Shumard oaks bear relatively large acorns, which typically reach up to 3 cm in diameter. Acorns take between 1.5 and 3 years to fully mature and may go unnoticed during their early stages of development.

== Distribution and habitat ==
Shumard oak is native to the Atlantic coastal plain primarily from North Carolina to northern Florida and west to central Texas; it is also found north in the Mississippi River Valley to central Oklahoma, eastern Kansas, Missouri, southern Illinois, Indiana, western and southern Ohio, Kentucky, and Tennessee. It is found locally north to southern Michigan, southern Pennsylvania, Maryland, western New York, and the extreme south of Ontario, Canada.
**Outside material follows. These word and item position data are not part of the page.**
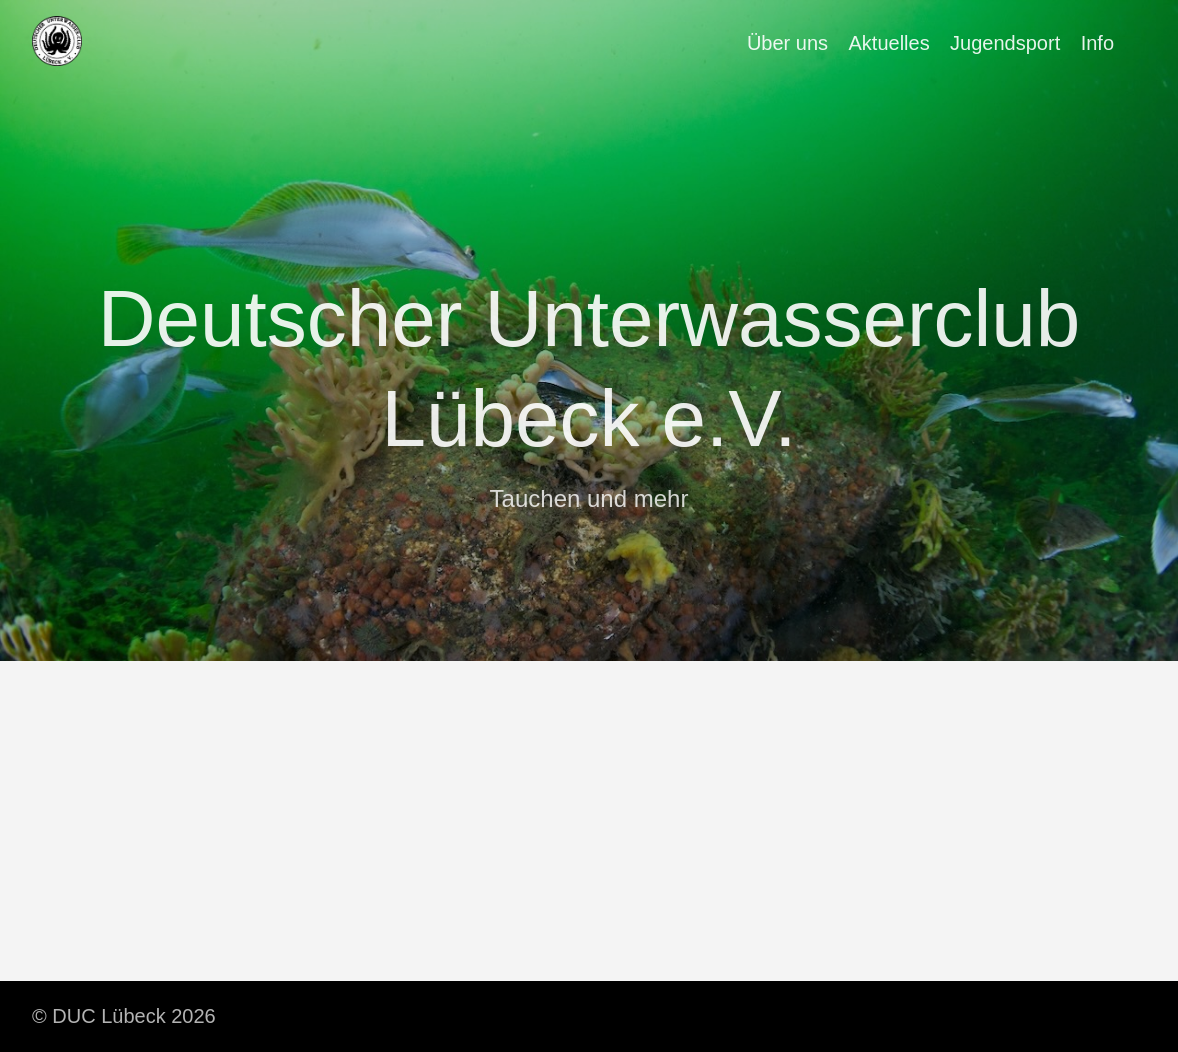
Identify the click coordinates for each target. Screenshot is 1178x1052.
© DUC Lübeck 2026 (124, 1016)
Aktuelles (889, 43)
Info (1097, 43)
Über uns (787, 43)
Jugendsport (1005, 43)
It is tolerant of wide ranges of pH levels in soil. It is drought-resistant, and prefers partial to full sunlight. Shumard oaks begin to bear seeds at a minimum of 25 years of age, and the optimum age for seed development is 50. They are known to have reached at least 480 years of age. The roots are intolerant to disturbance.

== Ecology ==
The acorns of the Shumard oak provide food for various songbirds, game birds such as wild turkey and quail, waterfowl, white-tailed deer, feral hogs, and various rodents such as squirrels. The leaves and twigs can also provide browse for white-tailed deer.

Oak wilt can attack all red oaks, including the Shumard oak. Other diseases that attack Shumard oaks are various fungi that can grow on the leaves, powdery mildew, canker diseases, and shoestring root.

==Uses==
Shumard oak is valued for commercial use and as a shade tree. With the Shumard Oak's ability to tolerate and thrive in a wide range of soil types, it is cultivated at least as far north as Ottawa, Ontario and southern Quebec, and as far south as Lake Worth Beach, Florida.

Shumard oak lumber is grouped with other red oak lumber for use in flooring, furniture, interior trim, decorative molding, paneling, and cabinetry. According to one guide, the lumber of Shumard oak is considered "mechanically superior" to that of other red oaks.